** start of DATA SHOWN **

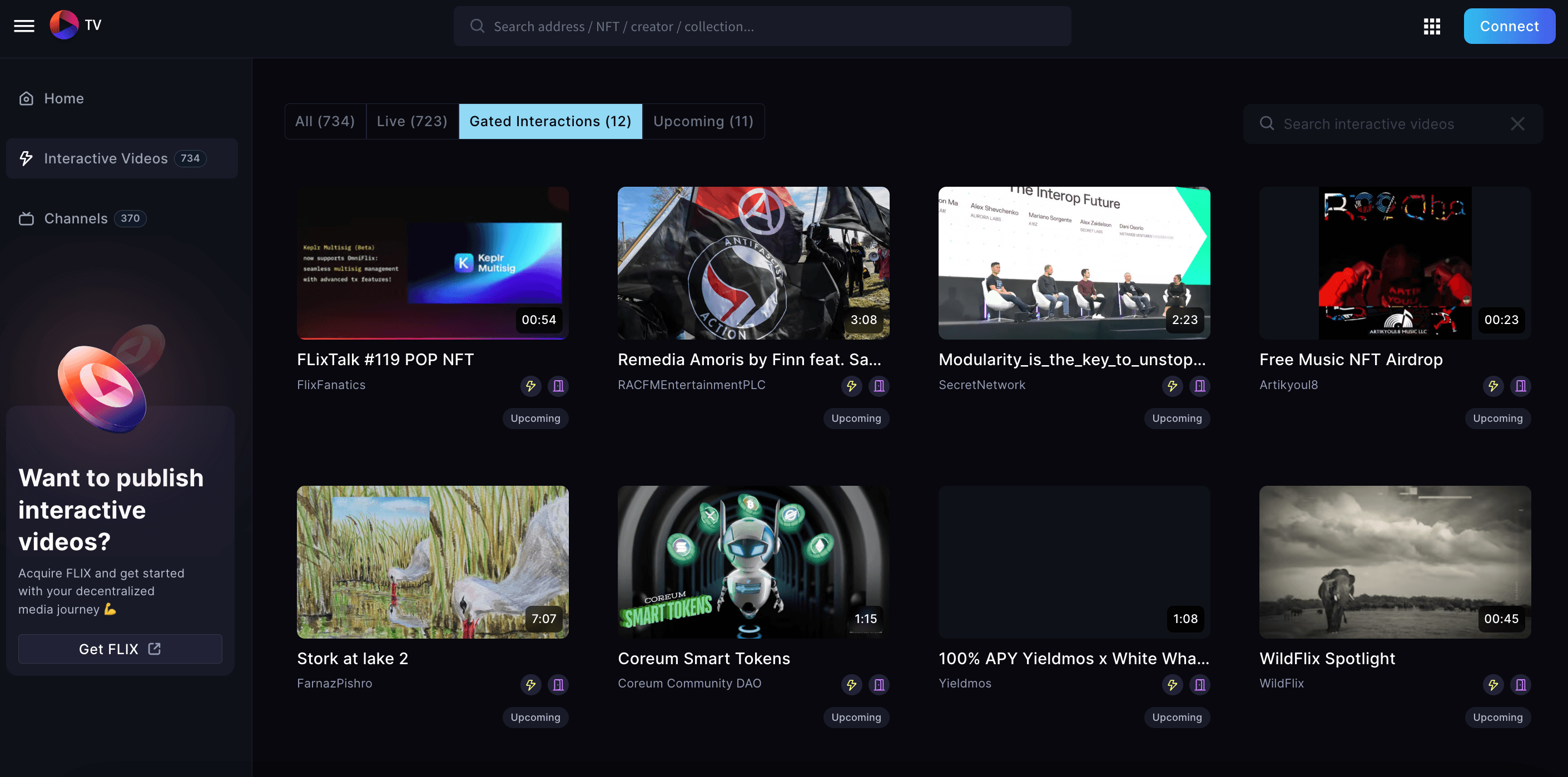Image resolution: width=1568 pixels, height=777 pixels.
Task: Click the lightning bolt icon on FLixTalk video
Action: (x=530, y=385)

** end of DATA SHOWN **
** start of DATA SHOWN **

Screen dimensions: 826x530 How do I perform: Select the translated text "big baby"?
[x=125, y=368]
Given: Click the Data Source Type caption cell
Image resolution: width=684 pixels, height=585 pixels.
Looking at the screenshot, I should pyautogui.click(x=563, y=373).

** end of DATA SHOWN **

**PROBLEM DESCRIPTION**: Please reproduce the items verbatim, from the line with "Screen dimensions: 826x530" up to and including the line with "Looking at the".

**COMPLETED TASK**:
Screen dimensions: 826x530 How do I perform: Select the translated text "big baby"?
[x=125, y=368]
Given: Click the Data Source Type caption cell
Image resolution: width=684 pixels, height=585 pixels.
Looking at the screenshot, I should pyautogui.click(x=563, y=373).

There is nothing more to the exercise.